Athletes should change wrong image of media

It is disappointing to see some of them blatantly turn down interviews

In Summary

•Media is a platform for athletes to enhance their brand image and attract deals 

•Most see media as a mongrel hell-bent on airing their dirty linen 

Jamaican Shelly-Ann Fraser-Pryce with Namibian Christine Mboma during the Kip Keino Classic media session at Safari Park Hotel on Friday
Jamaican Shelly-Ann Fraser-Pryce with Namibian Christine Mboma during the Kip Keino Classic media session at Safari Park Hotel on Friday

Over the past two weeks, I had the chance to cover the Kip Keino Classic at Moi Stadium, Kasarani. This was the third edition of what has been a three-legged series, which began in 2020 at Nyayo National Stadium, followed by a second one at Kasarani. 

We always save the best for last and indeed, the third edition on May 7 bore witness to this saying when it exceeded expectations in terms of fan attendance and level of entertainment. 

Crowds filled the stands in scenes reminiscent of the World Under-18 Championship in 2017 at the same stadium. And very few can say they went home disappointed with the level of track and field entertainment on display. 

Ferdinand Omanyala's win over Olympic men's 100m silver medalist Fred Kerley in the men's 100m was a befitting way to bring the curtains down on what is thus far the largest sports event in the country this year. 

Records were broken as different athletes clocked personal bests, season bests and world leads in a stadium that is now reputable as one of the fastest tracks in the continent. 

Ideally, in such circumstances, sports scribes would be mobbing such newsmakers, interested to understand the story behind their incredible feats and tell it to the whole world. 

Athletes are human beings as well, who often have a story behind their successes, a story to tell the world. Such encounters with the media provide them with the platform to do this in addition to attracting prospective corporate sponsors, such as kit manufacturers, managements and even endorsement deals. 

This is besides other platforms, such as social media, where athletes use their social media accounts to connect and inform fans about important aspects of their career. 

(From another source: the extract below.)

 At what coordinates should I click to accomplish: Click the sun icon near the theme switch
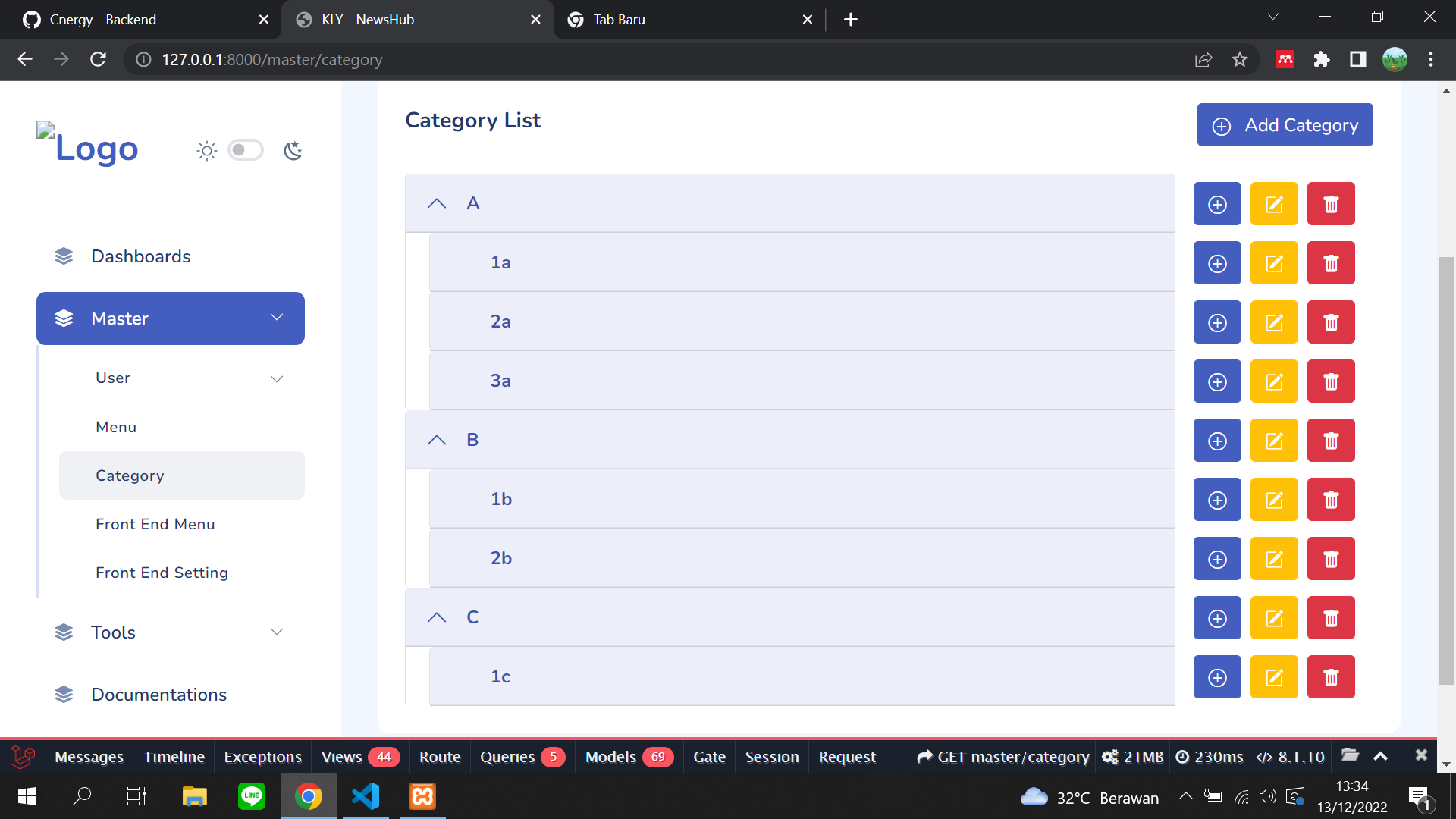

Which is why it was disappointing to see some athletes blatantly turn down interviews with the media at the event. In particular, one Kenyan athlete walked past cameras and microphones without as much as a word. 

Even when he was begged to come back, he was very economical with his responses to the questions. Sadly, personally, I felt that this particular athlete was one of the standout performers of the day and rightly deserved to have his name beside Omanyala's in the main headlines. 

If only he understood this and saw sense in granting us an interview. Instead, his mental image of the media is of bothersome people only keen to get a negative story out of athletes every time. 

Kudos to Omanyala, who has cultivated an image of a man of the people and a down-to-earth human being, who is always at ease with everyone. Many scribes can attest to the fact that the African 100m record holder is always ready to return your call and speak to you freely about anything. 

Athletes need to rectify this image of the media as a mongrel hell-bent on airing their dirty laundry on the newspaper pages and on TV screens. Instead, we should work together to improve the sports industry at an individual and overall level.